Why the discrepancy? Wouldn't it make more sense to do this in panic() for
both cases, if the prints that we want to display are coming from panic()
itself?

Will
Huang Shijie June 22, 2021, 10:14 a.m. UTC | #6
Hi Will,
On Mon, Jun 21, 2021 at 11:08:37AM +0100, Will Deacon wrote:
> > > That sounds like something which should be done in the core code, rather
> > > than the in the architecture backend (and looks like panic() might do this
> > > already?)
> > In the non-kdump code path, the core code will take care of it, please read the
> > code in panic().
> > 
> > But in the kdump code path, the architecture code should take care of it.
> 
> Why the discrepancy? Wouldn't it make more sense to do this in panic() for
> both cases, if the prints that we want to display are coming from panic()
> itself?

In the kdump code path, code call like this:
	panic() -->__crash_kexec() --> machine_kexec();

When we reach arm64's machine_kexec(), it means we can __NOT__ return to the panic(), we will run
to the kdump linux kernel by cpu_soft_restart().

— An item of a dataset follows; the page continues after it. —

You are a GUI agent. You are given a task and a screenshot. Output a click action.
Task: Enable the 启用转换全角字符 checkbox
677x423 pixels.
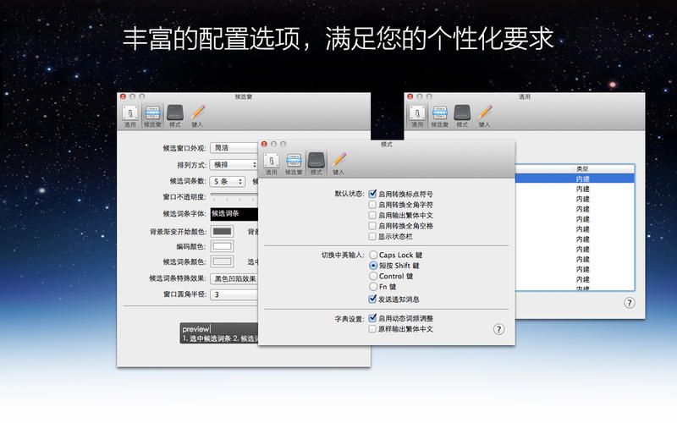coord(373,205)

So we can not depend the panic() to print the log. :)
	
By the way, I quote part of the arm64 log after we enter __crash_kexec() in NMI context:
	1.) the log in machine_crash_shutdown()
	      ..............
		pr_crit("SMP: stopping secondary CPUs\n");
	      ..............
		pr_info("Starting crashdump kernel...\n");
	      ..............

        2.) the log in machine_kexec()

	      ..............
		WARN(in_kexec_crash && (stuck_cpus || smp_crash_stop_failed()),
			"Some CPUs may be stale, kdump will be unreliable.\n");
	      ..............
		the logs in kexec_segment_flush(kimage);
	      ..............
		pr_info("Bye!\n");


We cannot remove them all, and need to flush all the logs above to console in the NMI context.		


Thanks
Huang Shijie
diff mbox series

Patch

diff --git a/arch/arm64/kernel/machine_kexec.c b/arch/arm64/kernel/machine_kexec.c
index 213d56c14f60..0ab841dab9db 100644
--- a/arch/arm64/kernel/machine_kexec.c
+++ b/arch/arm64/kernel/machine_kexec.c
@@ -6,6 +6,7 @@ 
  * Copyright (C) Huawei Futurewei Technologies.
  */
 
+#include <linux/console.h>
 #include <linux/interrupt.h>
 #include <linux/irq.h>
 #include <linux/kernel.h>
@@ -189,6 +190,12 @@  void machine_kexec(struct kimage *kimage)
 
 	pr_info("Bye!\n");
 
+	if (in_nmi()) {
+		/* Flush the log to console if we are in NMI context */
+		printk_safe_flush_on_panic();
+		console_flush_on_panic(CONSOLE_FLUSH_PENDING);
+	}
+
 	local_daif_mask();
 
 	/*